Provided information:
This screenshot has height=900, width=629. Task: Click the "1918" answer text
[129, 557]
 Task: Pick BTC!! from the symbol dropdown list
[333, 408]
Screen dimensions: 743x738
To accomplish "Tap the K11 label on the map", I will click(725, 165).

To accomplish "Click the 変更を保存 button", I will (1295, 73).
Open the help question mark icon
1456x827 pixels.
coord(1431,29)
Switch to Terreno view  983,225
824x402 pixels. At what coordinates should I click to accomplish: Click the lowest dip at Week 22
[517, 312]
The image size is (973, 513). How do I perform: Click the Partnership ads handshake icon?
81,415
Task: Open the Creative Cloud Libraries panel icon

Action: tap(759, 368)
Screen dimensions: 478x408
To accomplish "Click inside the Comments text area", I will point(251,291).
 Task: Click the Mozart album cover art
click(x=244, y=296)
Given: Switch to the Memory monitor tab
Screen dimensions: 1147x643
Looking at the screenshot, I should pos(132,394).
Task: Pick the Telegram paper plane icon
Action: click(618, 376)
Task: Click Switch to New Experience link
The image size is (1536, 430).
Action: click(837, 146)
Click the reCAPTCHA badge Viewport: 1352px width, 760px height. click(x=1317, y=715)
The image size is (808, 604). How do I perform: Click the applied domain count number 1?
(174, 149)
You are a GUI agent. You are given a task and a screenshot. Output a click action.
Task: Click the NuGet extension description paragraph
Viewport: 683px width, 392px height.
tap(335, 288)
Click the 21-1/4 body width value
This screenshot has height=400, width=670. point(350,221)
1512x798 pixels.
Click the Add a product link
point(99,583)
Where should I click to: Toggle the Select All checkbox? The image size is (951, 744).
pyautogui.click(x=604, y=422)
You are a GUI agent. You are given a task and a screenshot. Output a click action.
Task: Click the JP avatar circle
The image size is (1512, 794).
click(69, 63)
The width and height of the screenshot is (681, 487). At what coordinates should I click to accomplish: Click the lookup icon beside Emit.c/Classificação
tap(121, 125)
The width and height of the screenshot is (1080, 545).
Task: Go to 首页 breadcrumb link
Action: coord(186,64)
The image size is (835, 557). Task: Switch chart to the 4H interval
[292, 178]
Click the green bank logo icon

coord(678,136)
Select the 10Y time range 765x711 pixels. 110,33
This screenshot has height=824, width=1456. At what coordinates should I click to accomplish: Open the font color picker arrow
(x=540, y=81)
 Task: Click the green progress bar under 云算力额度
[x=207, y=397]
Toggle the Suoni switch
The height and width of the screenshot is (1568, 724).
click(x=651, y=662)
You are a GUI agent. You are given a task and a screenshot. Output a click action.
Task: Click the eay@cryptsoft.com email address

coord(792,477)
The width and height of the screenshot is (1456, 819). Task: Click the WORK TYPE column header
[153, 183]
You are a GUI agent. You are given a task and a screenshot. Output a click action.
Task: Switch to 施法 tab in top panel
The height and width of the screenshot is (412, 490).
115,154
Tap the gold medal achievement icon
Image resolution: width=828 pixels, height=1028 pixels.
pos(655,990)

What you have to do:
Only one number is needed: please count the lines of the entries above in which the string "will" occurs.

Task response:
3